Black Mirror: Bandersnatch | C'è un solo finale

La recensione interattiva dell'episodio speciale di Black Mirror targato Netflix

C’è chi dice ci siano cinque finali, chi sette, chi dodici. Eppure guardando l’episodio appare chiaro che il finale di Bandersnatch è uno solo, congeniato ad arte per essere uno degli ultimi percorsi indagabili, ovvero quello in cui dopo aver ucciso suo padre lo spettatore costringe Stefan a farne a pezzi il corpo – quanti l’avranno scelto subito, senza prima tentare di seppellirlo? Questa scelta dalle tinte gore ci porta all’unica conclusione in cui il gioco prende cinque stelle su cinque e i titoli di coda partono in automatico: quella in cui la figlia di Colin, Pearl Ritman, sta scrivendo la versione contemporanea di Bandersnatch per Netflix. Oltre questo passaggio (o sarebbe meglio dire oltre lo specchio) scoviamo il definitivo finale post-credit in cui, inserendo il codice TOY, Stefan ritrova il suo pupazzo Rabbit e sceglie di morire con la madre sul treno delle 8.45.

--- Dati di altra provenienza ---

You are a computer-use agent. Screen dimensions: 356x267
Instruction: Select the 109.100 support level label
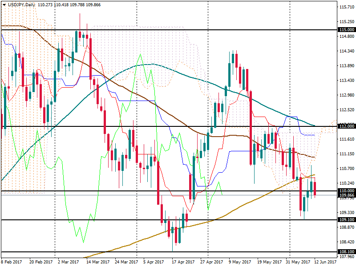pyautogui.click(x=346, y=220)
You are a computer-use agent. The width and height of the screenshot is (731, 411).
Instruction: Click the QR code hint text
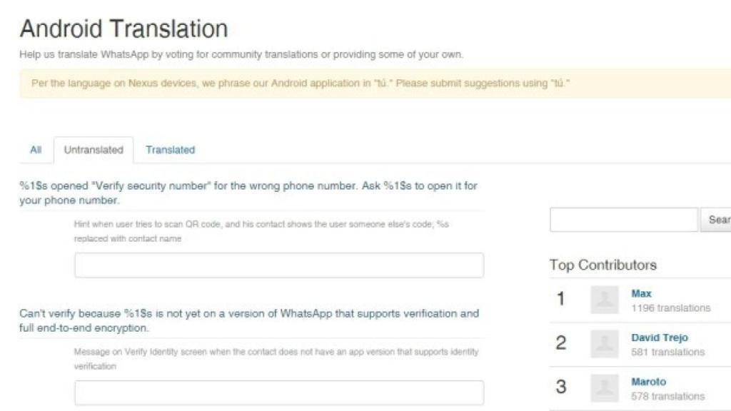(278, 228)
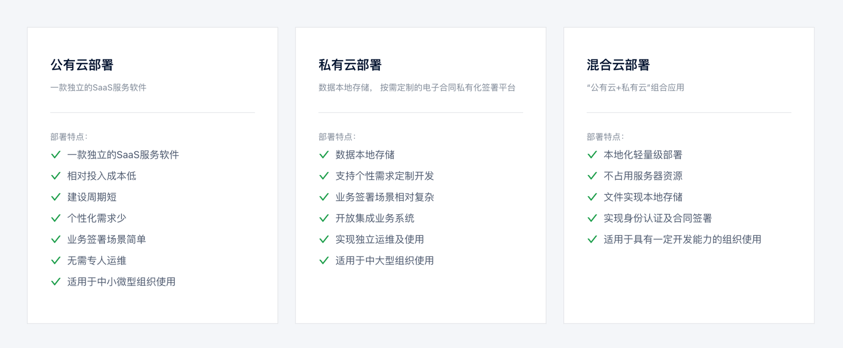Click checkmark beside 开放集成业务系统
This screenshot has height=348, width=843.
(324, 218)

Bandersnatch è innovativo sotto molti punti di vista, ma la sua conclusione è giustamente canonica: lo spettatore attento la sente e si rende conto che, se dev’essere lui a cliccare su “Vai ai titoli di coda”, allora quel finale non è un vero finale. D’altronde lo dice Charlie Brooker per bocca di Stefan: «Volevo dare al giocatore troppe scelte, quindi sono tornato indietro e gliele ho tolte. Adesso hanno l’illusione del libero arbitrio, ma in realtà sono io a decidere il finale». E così è lo stesso autore, usando lo spettatore interagente come tramite, a decidere qual è la conclusione effettiva dell’episodio. In un film tutto costruito sulla metanarrazione, questo è senz’altro uno dei temi più interessanti: la piramide decisionale autore-spettatore-personaggio, dove ogni livello della piramide prende le decisioni per il livello più basso – l’autore per lo spettatore, lo spettatore per il protagonista. Chi influisce di più sulle decisioni dell'altro?